The objectives of the National Youth Service Corps Program are enumerated in Decree No.51 of 16 June 1993 as follows:
- To inculcate discipline in Nigerian youths by instilling in them a tradition of industry at work and of patriotic and loyal service to Nigeria in any situation they may find themselves.
- To raise the moral tone of the Nigerian youths by allowing them to learn about higher ideals of national achievement, social and cultural improvement
- To develop in the Nigerian youths the attitudes of mind acquired through shared experience and suitable training. Which will make them more amenable to mobilization in the national interest
- To enable Nigerian youths to acquire the spirit of self-reliance by encouraging them to develop skills for self-employment
- To contribute to the accelerated growth of the national economy
- To develop common ties among the Nigerian youths and promote national unity and integration
- To remove prejudices, eliminate ignorance, and confirm firsthand the many similarities among Nigerians of all ethnic groups
- To develop a sense of corporate existence and common destiny of the people of Nigeria.

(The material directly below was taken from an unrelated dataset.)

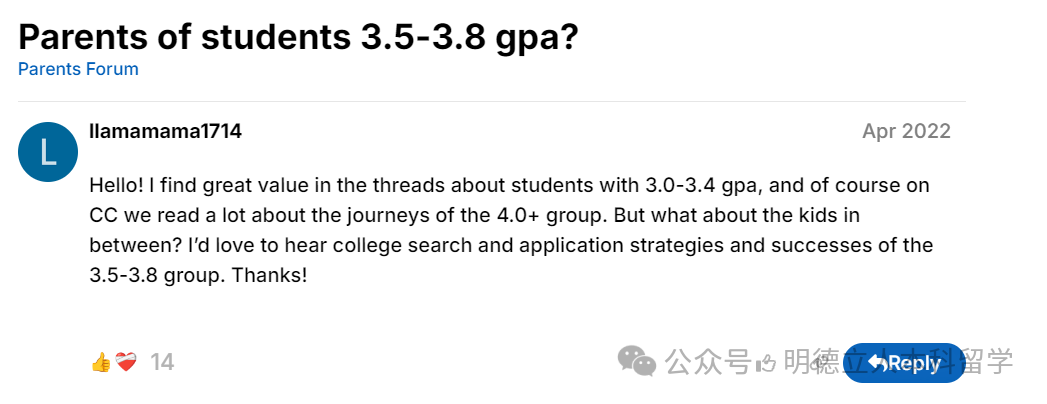Click the thumbs-up reaction emoji
1047x404 pixels.
click(x=100, y=362)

- The equitable distribution of members of the service corps and the effective utilization of their skills in the area of national needs
- That as far as possible, youths are assigned to jobs in States other than their States of origin
- That such a group of youths assigned to work together is as representative of Nigeria as possible
- That the Nigerian youths are exposed to the modes of living of the people in different parts of Nigeria
- That the Nigerian youths are encouraged to eschew religious intolerance by accommodating religious differences
- That member of the service corps are encouraged to seek, at the end of their one-year national service, career employment all over Nigeria, thus promoting the free movement of labor
- That employers are induced partly through their experience with members of the service corps to employ, more readily and permanently, qualified Nigerians, irrespective of their States of origin.

==Criticisms==
The program has been met with criticism from a large portion of the country and complaints from Corps members about their remuneration. A few youth carrying out the NYSC have been killed in the regions where they were sent due to religious, ethnic or political violence.

Besides security issues, many have questioned the continued importance of the program and have called for a dialogue in this regard. Preemptive measures must be taken to avoid future incidents of violence. Recently, there was a call for the NYSC to be scrapped. The bill was sponsored by Hon Awaji-Inombek Abiante, who listed insecurity in the country, the incessant killing of corpsmembers, and the inability of firms to retain corps members after service due to the failing economy as some of the reasons why the NYSC should be scrapped. This call for the scrapping of NYSC has been met with mixed feelings. While some past leaders are against the scrapping of it because its gains outweigh its losses, some Nigerians feel the scheme has lost its use and should be scrapped to avoid endangering the lives of innocent Nigerians to insecurity and unnecessary one-year stress.